• Given problem: Present every entry below as a numbered list, and leave out any blank lines.
>> Start Recorded data
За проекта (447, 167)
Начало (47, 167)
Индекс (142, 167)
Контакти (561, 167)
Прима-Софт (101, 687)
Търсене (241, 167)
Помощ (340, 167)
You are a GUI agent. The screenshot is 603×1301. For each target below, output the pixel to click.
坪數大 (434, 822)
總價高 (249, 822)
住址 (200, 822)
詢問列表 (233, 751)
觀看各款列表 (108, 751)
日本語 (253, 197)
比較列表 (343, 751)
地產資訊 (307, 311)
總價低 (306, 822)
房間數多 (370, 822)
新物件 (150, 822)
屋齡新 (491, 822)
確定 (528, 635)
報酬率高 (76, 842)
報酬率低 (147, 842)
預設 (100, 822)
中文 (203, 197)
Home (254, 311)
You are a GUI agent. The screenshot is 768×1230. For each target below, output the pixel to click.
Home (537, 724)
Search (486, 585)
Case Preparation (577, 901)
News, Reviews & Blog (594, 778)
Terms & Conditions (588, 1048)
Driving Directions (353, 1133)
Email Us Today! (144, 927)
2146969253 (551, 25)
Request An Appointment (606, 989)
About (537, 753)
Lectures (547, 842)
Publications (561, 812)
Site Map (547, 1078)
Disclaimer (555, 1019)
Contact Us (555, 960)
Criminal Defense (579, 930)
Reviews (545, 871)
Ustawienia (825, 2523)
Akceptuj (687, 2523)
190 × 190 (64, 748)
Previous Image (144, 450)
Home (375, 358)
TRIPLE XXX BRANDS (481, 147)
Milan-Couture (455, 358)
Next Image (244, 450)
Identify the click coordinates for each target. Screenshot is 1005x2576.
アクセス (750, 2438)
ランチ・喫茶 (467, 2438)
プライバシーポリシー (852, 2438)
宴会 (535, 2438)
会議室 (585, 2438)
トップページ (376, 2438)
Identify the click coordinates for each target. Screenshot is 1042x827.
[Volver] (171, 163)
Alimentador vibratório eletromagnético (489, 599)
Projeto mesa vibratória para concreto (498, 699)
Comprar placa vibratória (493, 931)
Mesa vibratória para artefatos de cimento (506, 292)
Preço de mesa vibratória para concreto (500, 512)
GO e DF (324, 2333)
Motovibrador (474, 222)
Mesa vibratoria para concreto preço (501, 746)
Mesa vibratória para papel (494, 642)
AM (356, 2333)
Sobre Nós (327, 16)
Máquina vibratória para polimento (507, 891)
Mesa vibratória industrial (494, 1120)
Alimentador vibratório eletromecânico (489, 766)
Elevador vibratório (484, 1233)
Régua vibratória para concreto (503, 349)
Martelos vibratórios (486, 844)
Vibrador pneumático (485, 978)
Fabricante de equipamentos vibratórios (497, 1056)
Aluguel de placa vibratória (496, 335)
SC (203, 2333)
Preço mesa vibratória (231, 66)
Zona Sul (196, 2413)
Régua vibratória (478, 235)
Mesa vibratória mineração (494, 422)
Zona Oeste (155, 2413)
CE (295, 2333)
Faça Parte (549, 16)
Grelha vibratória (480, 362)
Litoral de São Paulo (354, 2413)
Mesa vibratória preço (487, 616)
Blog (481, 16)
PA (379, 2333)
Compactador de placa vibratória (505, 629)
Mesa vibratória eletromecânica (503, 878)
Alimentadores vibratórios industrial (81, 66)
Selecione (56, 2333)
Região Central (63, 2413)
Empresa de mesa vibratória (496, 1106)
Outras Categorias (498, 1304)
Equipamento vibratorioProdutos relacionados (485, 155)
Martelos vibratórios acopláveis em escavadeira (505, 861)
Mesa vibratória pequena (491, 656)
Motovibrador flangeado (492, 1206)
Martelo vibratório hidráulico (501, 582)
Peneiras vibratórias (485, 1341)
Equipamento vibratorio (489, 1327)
>> End Recorded data
• Output below:
1. За проекта (447, 167)
2. Начало (47, 167)
3. Индекс (142, 167)
4. Контакти (561, 167)
5. Прима-Софт (101, 687)
6. Търсене (241, 167)
7. Помощ (340, 167)
8. You are a GUI agent. The screenshot is 603×1301. For each target below, output the pixel to click.
9. 坪數大 (434, 822)
10. 總價高 (249, 822)
11. 住址 (200, 822)
12. 詢問列表 (233, 751)
13. 觀看各款列表 (108, 751)
14. 日本語 (253, 197)
15. 比較列表 (343, 751)
16. 地產資訊 (307, 311)
17. 總價低 (306, 822)
18. 房間數多 (370, 822)
19. 新物件 (150, 822)
20. 屋齡新 (491, 822)
21. 確定 (528, 635)
22. 報酬率高 (76, 842)
23. 報酬率低 (147, 842)
24. 預設 (100, 822)
25. 中文 (203, 197)
26. Home (254, 311)
27. You are a GUI agent. The screenshot is 768×1230. For each target below, output the pixel to click.
28. Home (537, 724)
29. Search (486, 585)
30. Case Preparation (577, 901)
31. News, Reviews & Blog (594, 778)
32. Terms & Conditions (588, 1048)
33. Driving Directions (353, 1133)
34. Email Us Today! (144, 927)
35. 2146969253 (551, 25)
36. Request An Appointment (606, 989)
37. About (537, 753)
38. Lectures (547, 842)
39. Publications (561, 812)
40. Site Map (547, 1078)
41. Disclaimer (555, 1019)
42. Contact Us (555, 960)
43. Criminal Defense (579, 930)
44. Reviews (545, 871)
45. Ustawienia (825, 2523)
46. Akceptuj (687, 2523)
47. 190 × 190 (64, 748)
48. Previous Image (144, 450)
49. Home (375, 358)
50. TRIPLE XXX BRANDS (481, 147)
51. Milan-Couture (455, 358)
52. Next Image (244, 450)
53. Identify the click coordinates for each target. Screenshot is 1005x2576.
54. アクセス (750, 2438)
55. ランチ・喫茶 (467, 2438)
56. プライバシーポリシー (852, 2438)
57. 宴会 (535, 2438)
58. 会議室 (585, 2438)
59. トップページ (376, 2438)
60. Identify the click coordinates for each target. Screenshot is 1042x827.
61. [Volver] (171, 163)
62. Alimentador vibratório eletromagnético (489, 599)
63. Projeto mesa vibratória para concreto (498, 699)
64. Comprar placa vibratória (493, 931)
65. Mesa vibratória para artefatos de cimento (506, 292)
66. Preço de mesa vibratória para concreto (500, 512)
67. GO e DF (324, 2333)
68. Motovibrador (474, 222)
69. Mesa vibratoria para concreto preço (501, 746)
70. Mesa vibratória para papel (494, 642)
71. AM (356, 2333)
72. Sobre Nós (327, 16)
73. Máquina vibratória para polimento (507, 891)
74. Mesa vibratória industrial (494, 1120)
75. Alimentador vibratório eletromecânico (489, 766)
76. Elevador vibratório (484, 1233)
77. Régua vibratória para concreto (503, 349)
78. Martelos vibratórios (486, 844)
79. Vibrador pneumático (485, 978)
80. Fabricante de equipamentos vibratórios (497, 1056)
81. Aluguel de placa vibratória (496, 335)
82. SC (203, 2333)
83. Preço mesa vibratória (231, 66)
84. Zona Sul (196, 2413)
85. Régua vibratória (478, 235)
86. Mesa vibratória mineração (494, 422)
87. Zona Oeste (155, 2413)
88. CE (295, 2333)
89. Faça Parte (549, 16)
90. Grelha vibratória (480, 362)
91. Litoral de São Paulo (354, 2413)
92. Mesa vibratória preço (487, 616)
93. Blog (481, 16)
94. PA (379, 2333)
95. Compactador de placa vibratória (505, 629)
96. Mesa vibratória eletromecânica (503, 878)
97. Alimentadores vibratórios industrial (81, 66)
98. Selecione (56, 2333)
99. Região Central (63, 2413)
100. Empresa de mesa vibratória (496, 1106)
101. Outras Categorias (498, 1304)
102. Equipamento vibratorioProdutos relacionados (485, 155)
103. Martelos vibratórios acopláveis em escavadeira (505, 861)
104. Mesa vibratória pequena (491, 656)
105. Motovibrador flangeado (492, 1206)
106. Martelo vibratório hidráulico (501, 582)
107. Peneiras vibratórias (485, 1341)
108. Equipamento vibratorio (489, 1327)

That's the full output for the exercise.